211
De Bije en
Olphert Barentsz., uit
het leger
teruggekeerd met geloofsbrieven van
Z.Exc. d.d. 3 juli, wijzen de
vergadering op het grote geldgebrek van de gecommitteerden in het
leger. Verschillende
ordonnanties voor het uitvoeren van de werken zijn nog onbetaald.

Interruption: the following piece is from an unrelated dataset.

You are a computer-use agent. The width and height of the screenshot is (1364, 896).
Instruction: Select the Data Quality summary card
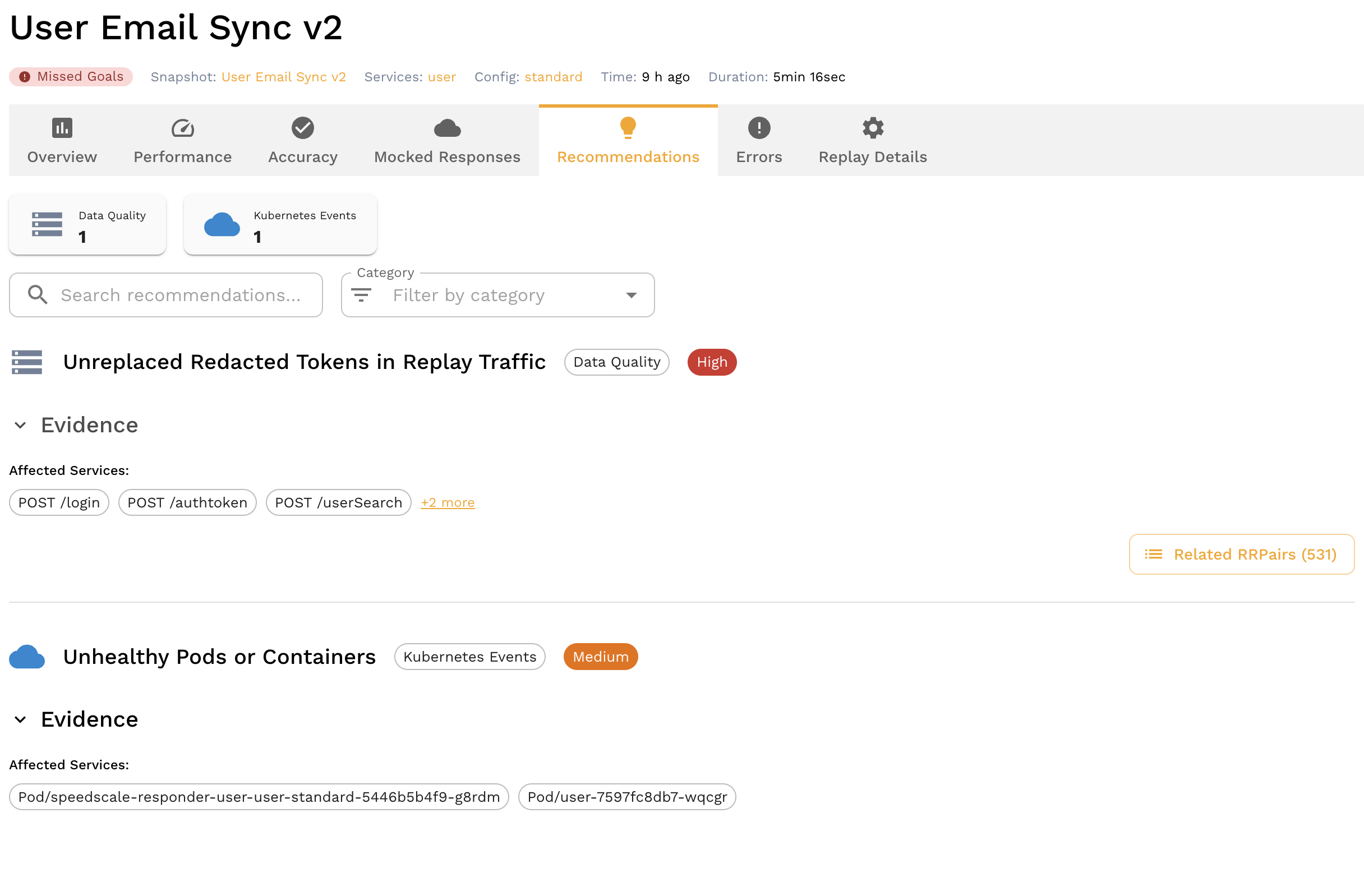point(87,225)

Tevens worden dagelijks verzoeken gedaan om nieuwe werken te
ondernemen, waarvan ook
ordonnanties verleend zouden moeten worden. De galerijen in de
approches en in het
kwartier van graaf
Ernst Casimir van
Nassau en
andere
extraordinaris oorlogsmiddelen moeten in stand gehouden worden. De
leningen
voor de ammunitietros en de legerwagens kunnen niet verkregen
worden,
afgezien van de grote kosten voor het bouwen van molens, het
afdammen
van de
Dieze en het droogleggen van de polders
rond
's-
Hertogenbosch. Voor al deze noodzakelijke
ondernemingen is er geen geld aanwezig, waardoor het land groot en
onherstelbaar nadeel zou kunnen ondervinden. Hoewel er op dit
moment
reeds geld onderweg is, verzoeken beide gecommitteerden toch om op
regelmatige basis geld te sturen.
Aangezien Z.Exc. van verschillende kanten te kennen is gegeven dat het keizerlijk leger naar de Republiek komt, en omdat enerzijds in het leger geen soldaten gemist kunnen worden en anderzijds de
Waal, de
IJssel, de moerassen en de meest
bedreigde grenssteden met waardgelders en garnizoenssoldaten
niet
verdedigd kunnen worden tegen een gecombineerd uitheems -
vijandelijk leger, stelt Z.Exc. voor om een commissaris aan te
stellen
die
kolonel
Morgan en de twee Duitse kolonels
die bij hem zijn,
in dienst moet nemen, met dien verstande dat het aantal soldaten
niet
hoger komt dan zesduizend. Hierbij zijn de vierhonderd Engelsen
die zich nu nog
in
Engeland bevinden en over wie door ambassadeur
Joachimi is geschreven,
inbegrepen. De
indienstneming zou slechts gelden voor drie lange maanden.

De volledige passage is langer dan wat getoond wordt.